But try telling that to children in developing countries. In his 2013 book Does Science Need a Global Language?, the geoscientist Scott Montgomery quotes an Ethiopian boy saying, “It is the language of the world, and I want to know the world.” Montgomery goes on to ask whether “the planetary advance of this tongue [qualifies] as a kind of rising tyranny, threatening to bring Anglo ways of thought and culture to every society, like an invading force?”
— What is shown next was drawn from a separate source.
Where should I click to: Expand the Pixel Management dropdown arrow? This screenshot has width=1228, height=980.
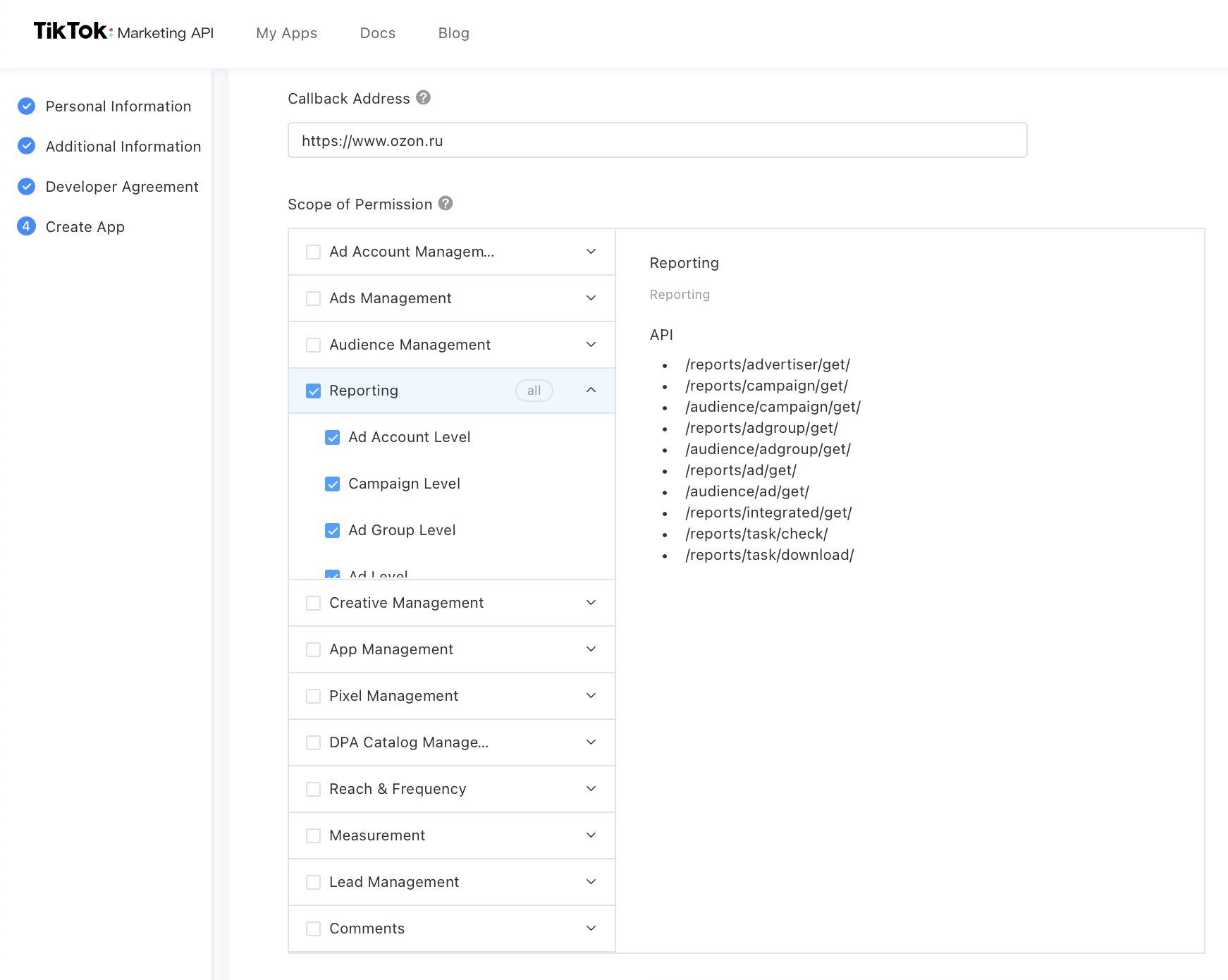point(591,695)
Montgomery says no. For one thing, English adapts to the needs of people speaking it more than it shapes those people’s ideas or ideals. “At the spoken level,” he wrote, “the language has become decidedly, inevitably plural.” As a result, linguists no longer discuss “world English” but “World Englishes” and “New Englishes” instead. “Distinct, nativized varieties are found in South Asia (India, Pakistan, Sri Lanka, Bangladesh), West Africa (Nigeria, Liberia, Ghana, Gambia), East Africa (Uganda, Kenya, Tanzania), southern Africa (South Africa, Zimbabwe, Namibia), Hong Kong, Singapore, and the Caribbean,” he wrote. They are more than “mere dialects”—all vary from one another in “pronunciation, vocabulary, and, at times, grammar.” In addition, as The Guardian piece pointed out, the “expansive notion that different languages inculcate fundamentally different ways of thinking has not been proven.”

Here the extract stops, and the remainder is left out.